Try it ▸ Could you report every line from the entries that includes the word "icon"?

Material for the task ▸
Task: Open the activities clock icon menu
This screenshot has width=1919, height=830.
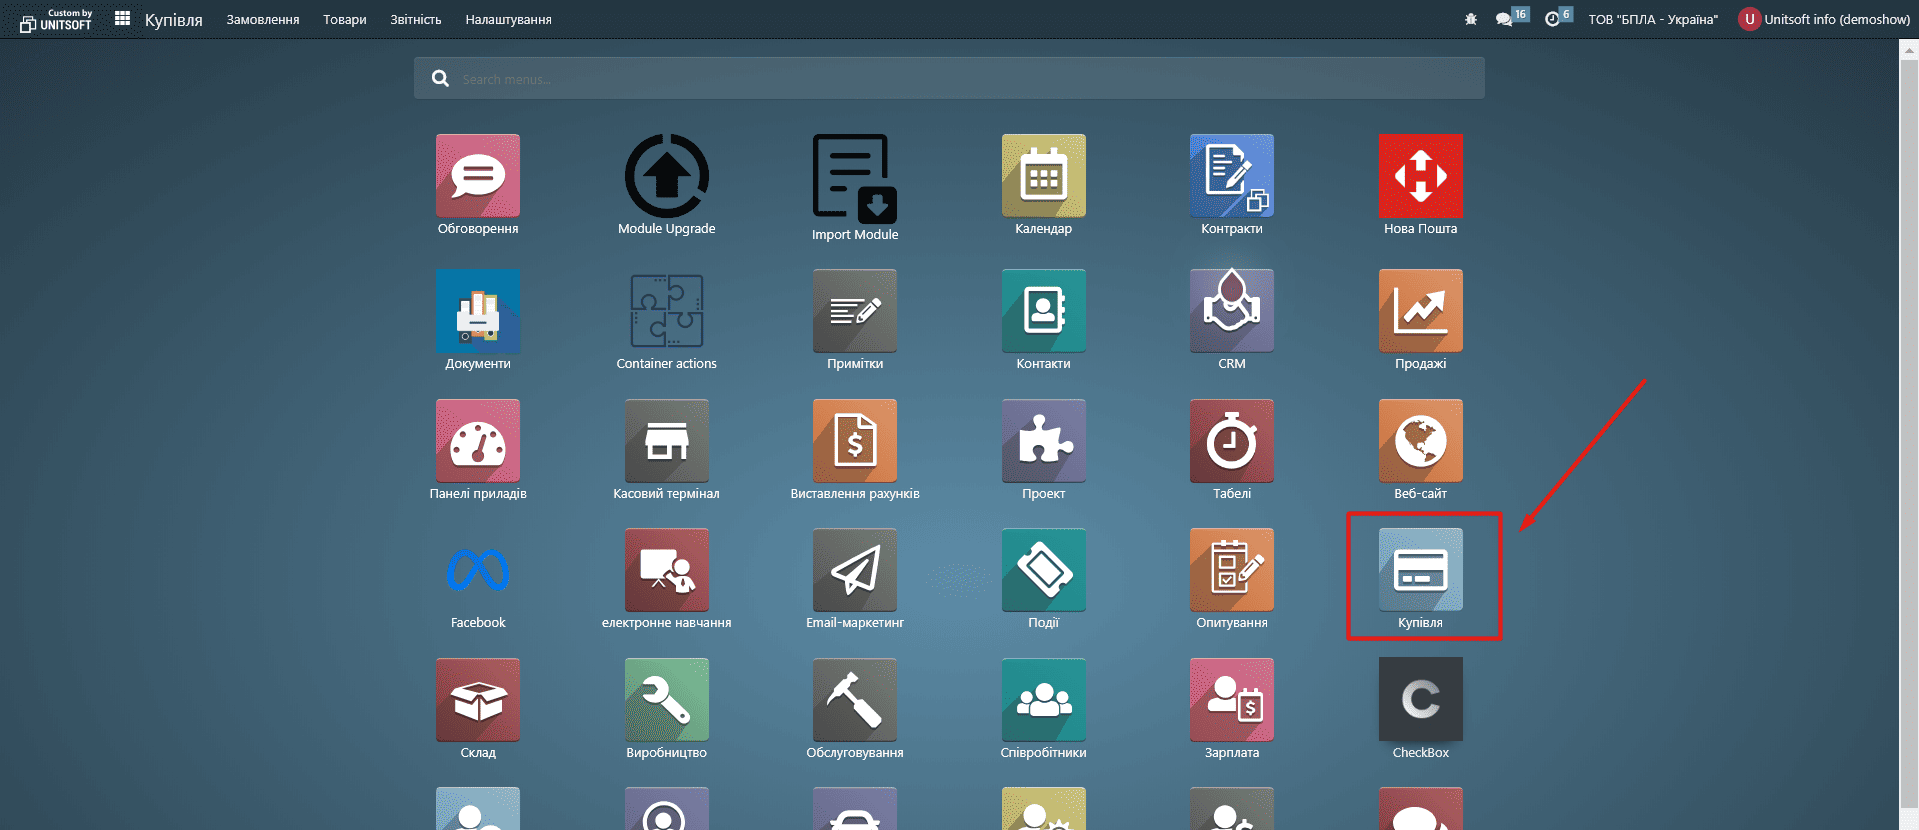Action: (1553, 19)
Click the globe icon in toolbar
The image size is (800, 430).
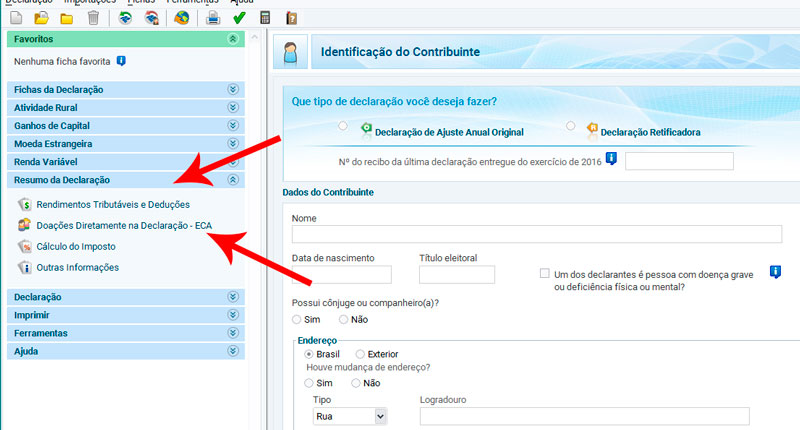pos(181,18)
...
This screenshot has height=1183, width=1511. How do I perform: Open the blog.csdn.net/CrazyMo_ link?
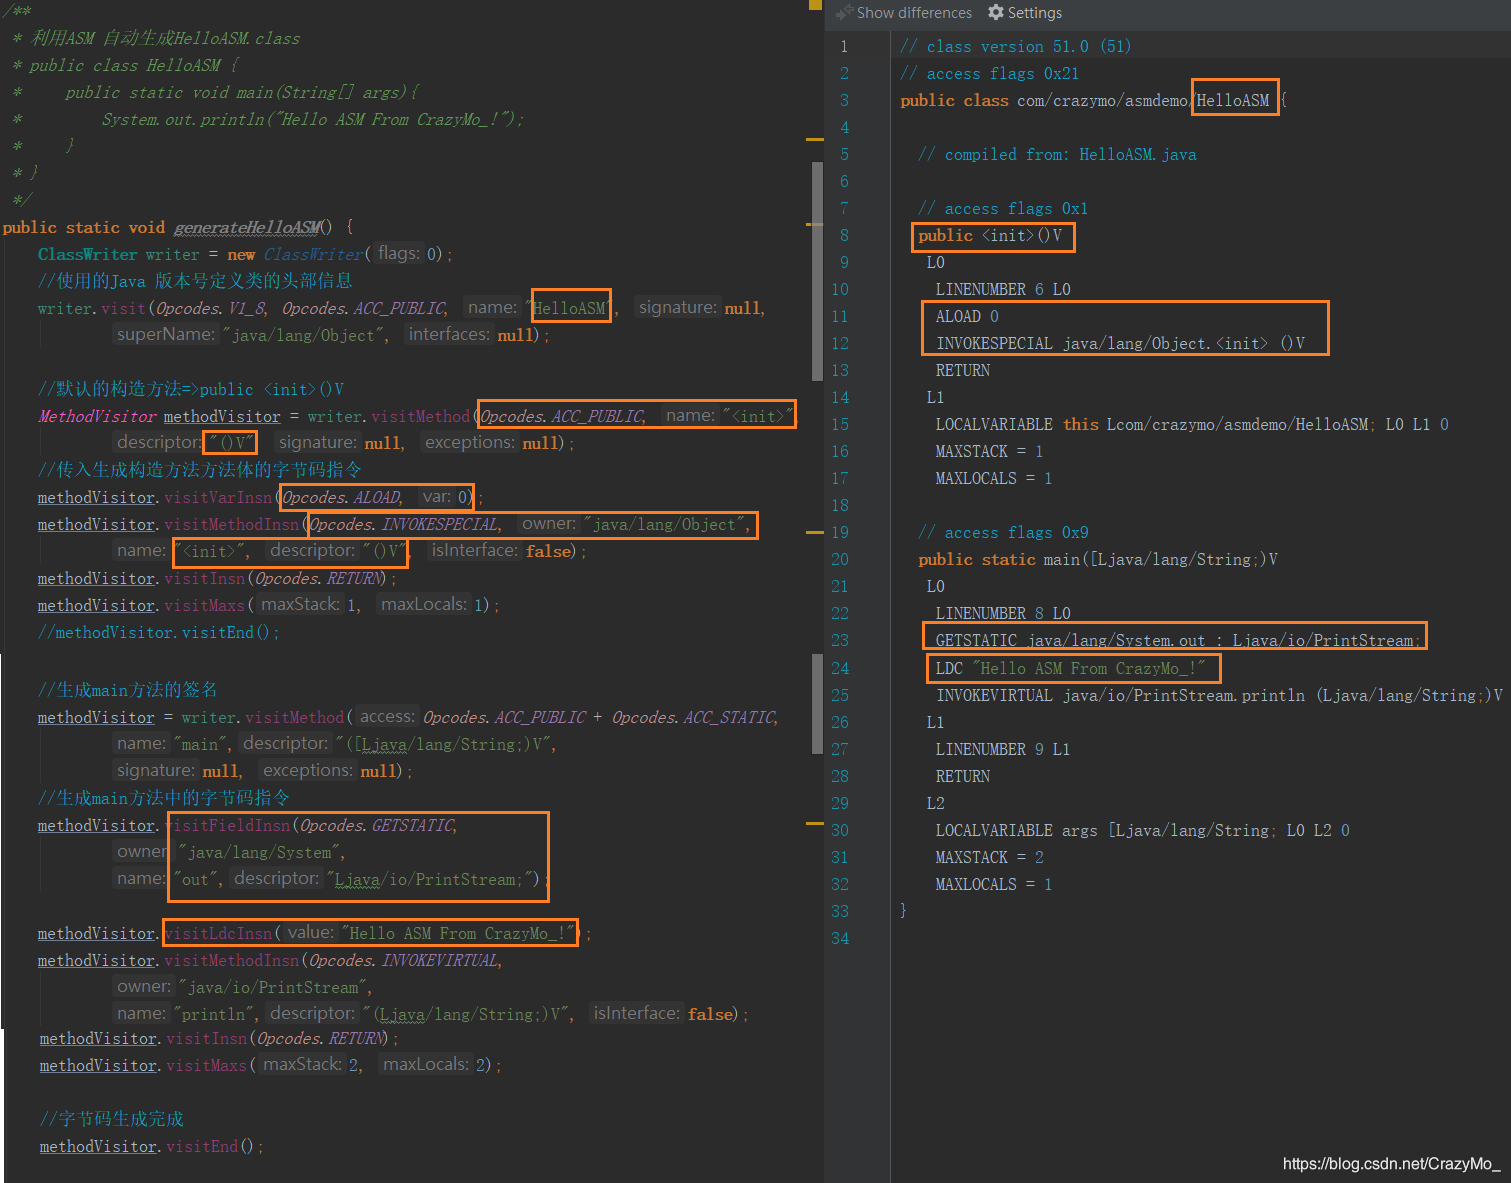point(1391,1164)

Solved problem ▸
Task: Open the activities clock icon menu
Click the globe icon in toolbar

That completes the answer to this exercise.